INSTRUCTIONS FOR THE TASK >> Report back each line of the data that contains the word "computer".

[[ DATA TO PROCESS open ]]

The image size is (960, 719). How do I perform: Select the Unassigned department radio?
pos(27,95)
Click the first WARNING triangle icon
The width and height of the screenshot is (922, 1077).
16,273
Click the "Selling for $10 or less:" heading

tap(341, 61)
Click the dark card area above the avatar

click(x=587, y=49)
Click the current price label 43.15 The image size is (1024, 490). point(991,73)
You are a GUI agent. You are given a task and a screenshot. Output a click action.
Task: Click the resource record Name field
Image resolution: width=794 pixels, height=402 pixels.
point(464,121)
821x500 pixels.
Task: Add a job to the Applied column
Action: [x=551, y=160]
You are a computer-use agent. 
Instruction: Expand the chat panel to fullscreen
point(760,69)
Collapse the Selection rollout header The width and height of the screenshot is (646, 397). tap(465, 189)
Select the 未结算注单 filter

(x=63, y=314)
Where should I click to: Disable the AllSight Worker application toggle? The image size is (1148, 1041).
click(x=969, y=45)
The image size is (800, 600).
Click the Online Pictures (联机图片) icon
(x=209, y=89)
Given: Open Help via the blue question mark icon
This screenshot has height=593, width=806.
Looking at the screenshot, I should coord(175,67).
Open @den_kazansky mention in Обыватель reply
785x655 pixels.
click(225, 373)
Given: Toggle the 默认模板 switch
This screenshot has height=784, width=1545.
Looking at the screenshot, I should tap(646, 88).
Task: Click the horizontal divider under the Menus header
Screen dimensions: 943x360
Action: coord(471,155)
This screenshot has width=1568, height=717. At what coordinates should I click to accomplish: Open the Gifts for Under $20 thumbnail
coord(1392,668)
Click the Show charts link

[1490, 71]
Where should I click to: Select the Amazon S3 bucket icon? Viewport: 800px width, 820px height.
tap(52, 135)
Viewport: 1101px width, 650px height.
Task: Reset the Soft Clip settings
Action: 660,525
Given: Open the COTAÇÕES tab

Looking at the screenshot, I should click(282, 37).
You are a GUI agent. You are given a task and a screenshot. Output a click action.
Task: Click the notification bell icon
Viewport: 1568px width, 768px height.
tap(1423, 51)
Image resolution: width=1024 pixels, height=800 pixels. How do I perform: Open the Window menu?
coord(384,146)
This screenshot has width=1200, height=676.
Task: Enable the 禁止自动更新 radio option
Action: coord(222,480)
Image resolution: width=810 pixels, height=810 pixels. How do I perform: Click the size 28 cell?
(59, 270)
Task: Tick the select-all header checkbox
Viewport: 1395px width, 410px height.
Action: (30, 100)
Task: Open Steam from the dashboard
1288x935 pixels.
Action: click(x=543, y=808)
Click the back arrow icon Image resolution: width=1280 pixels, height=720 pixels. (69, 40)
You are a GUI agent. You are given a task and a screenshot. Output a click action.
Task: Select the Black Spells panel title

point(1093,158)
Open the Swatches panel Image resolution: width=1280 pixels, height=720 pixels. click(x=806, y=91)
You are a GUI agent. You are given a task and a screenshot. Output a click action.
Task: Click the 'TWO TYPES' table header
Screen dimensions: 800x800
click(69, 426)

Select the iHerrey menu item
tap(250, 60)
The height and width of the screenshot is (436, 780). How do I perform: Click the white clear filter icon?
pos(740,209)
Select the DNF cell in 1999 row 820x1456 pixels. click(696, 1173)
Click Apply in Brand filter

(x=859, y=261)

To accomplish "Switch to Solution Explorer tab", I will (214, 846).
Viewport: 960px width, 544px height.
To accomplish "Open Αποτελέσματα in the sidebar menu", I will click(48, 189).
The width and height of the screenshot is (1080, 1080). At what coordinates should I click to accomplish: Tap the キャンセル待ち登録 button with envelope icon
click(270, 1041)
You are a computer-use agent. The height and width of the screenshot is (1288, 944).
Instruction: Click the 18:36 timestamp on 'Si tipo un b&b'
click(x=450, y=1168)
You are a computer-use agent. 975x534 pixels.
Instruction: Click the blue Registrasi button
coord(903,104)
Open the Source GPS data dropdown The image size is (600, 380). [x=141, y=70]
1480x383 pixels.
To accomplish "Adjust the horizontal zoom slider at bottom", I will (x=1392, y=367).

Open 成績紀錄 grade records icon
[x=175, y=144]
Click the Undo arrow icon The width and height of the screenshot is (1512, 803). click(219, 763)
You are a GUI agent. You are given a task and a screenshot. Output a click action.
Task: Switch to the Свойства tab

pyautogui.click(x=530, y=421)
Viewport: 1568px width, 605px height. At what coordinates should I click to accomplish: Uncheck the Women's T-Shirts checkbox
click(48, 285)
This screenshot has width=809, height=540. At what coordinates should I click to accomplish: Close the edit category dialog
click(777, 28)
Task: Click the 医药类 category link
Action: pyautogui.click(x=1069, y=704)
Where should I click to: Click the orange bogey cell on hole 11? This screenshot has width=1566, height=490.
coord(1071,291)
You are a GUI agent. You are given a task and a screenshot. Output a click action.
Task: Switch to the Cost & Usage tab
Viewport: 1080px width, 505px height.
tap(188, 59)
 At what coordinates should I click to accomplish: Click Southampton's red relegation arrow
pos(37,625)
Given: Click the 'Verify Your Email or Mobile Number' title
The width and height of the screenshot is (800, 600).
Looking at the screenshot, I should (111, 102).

[[ DATA TO PROCESS closed ]]

ANSWER SECTION >>
You are a computer-use agent. 
You are a computer-use agent. The height and width of the screenshot is (1288, 944).
You are a computer-use agent. 975x534 pixels.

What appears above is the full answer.